Audiophile: Vinyl, February 2026

hfnalbum.png

Van Halen
Fair Warning
Mobile Fidelity UD1S 2-035 (two 45rpm One-Step LPs)

Released in 1981, Van Halen’s fourth studio effort had a slightly confusing commercial life. It sold two million-plus copies but didn’t hit No 1 in the USA – that would happen five years later with a run of four chart-toppers in a row – while ‘So This Is Love?’, taken from this set, didn’t even crack Billboard’s Hot 100 singles chart. Despite this, critics were kind because Fair Warning was varied and in some ways more mature than its predecessors – by this time, David Lee Roth was showing his cartoony tendencies, but Eddie Van Halen was growing more experimental. Is it worth One-Step treatment? Absolutely, if hard rock, hot transient attack, rock-solid lower registers and visceral percussion float your boat. KK

Sound Quality: 90%

Christone Kingfish Ingram
Hard Road
Red Zero Records RZR-0001 (coloured vinyl)

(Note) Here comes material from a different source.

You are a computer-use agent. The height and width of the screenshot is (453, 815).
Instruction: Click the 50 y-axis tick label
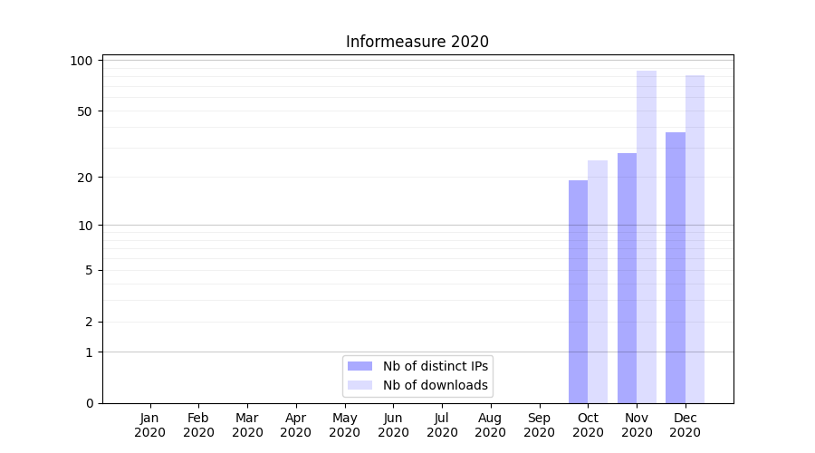(85, 111)
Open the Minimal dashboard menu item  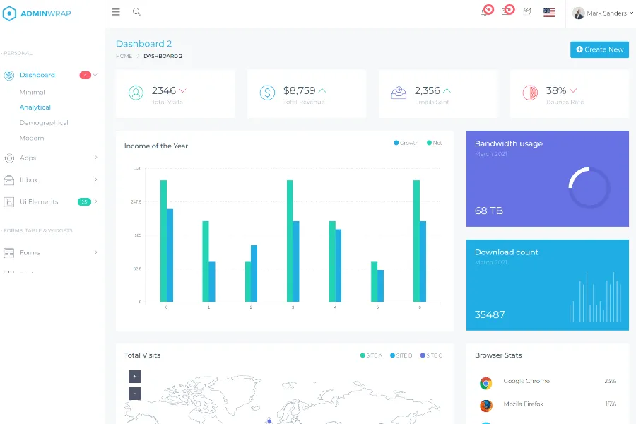click(33, 92)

Twenty-six-year-old Ingram, or ‘Kingfish’ for short, is the freshest, most inspirational of new-wave bluesmen, along with Anthony Gomes and others born long after the British revived the genre. This spectacular LP, Ingram’s fourth, preserves all the electric blues tropes, but seasons the mix with guitar-hero-level playing, smoothness that wouldn’t be out of place on a Marvin Gaye set and enough soul/funk elements to make you think it was recorded for Stax. The 11 original tracks are all winners, suggesting Ingram was immersed in the blues from birth. And the LP’s title? Consciously or not, it pays homage to John Mayall’s second album with the Bluesbreakers. Respect. KK

Sound Quality: 90%

Stone Temple Pilots
Tiny Music... Songs From The Vatican Gift Shop
Mobile Fidelity MFSL 2-593 (two 45rpm LPs)

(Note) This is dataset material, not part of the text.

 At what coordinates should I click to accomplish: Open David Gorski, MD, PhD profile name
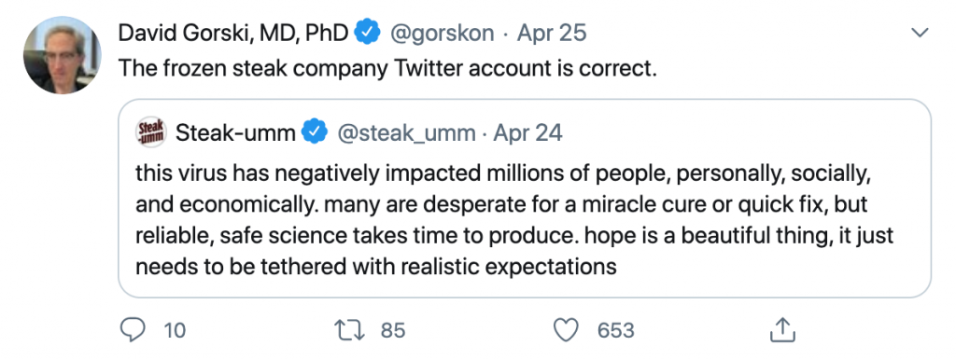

Grunge and indie – like thrash metal, punk and most rap/hip-hop albums – beg questions about sound quality. Yet STP’s third, from 1996, merits deluxe treatment because it departed just enough from pure grunge (is there such a thing?), the band seemingly delighting in the possibilities afforded by moving into new musical areas. This is a honey of an LP, especially for those who revel in neo-psychedelia, edgy pop, straight rock and others which eschew the low-fi trappings of grunge celebrated by the likes of Nirvana. If anything, this is a potpourri of styles which must have shocked fans of the earlier albums. Sound-wise? Far better than you might expect. KK

Sound Quality: 85%

Supertramp
Crime Of The Century/Crisis? What Crisis?
A&M 00602475450924/00602475456193 (180g vinyl)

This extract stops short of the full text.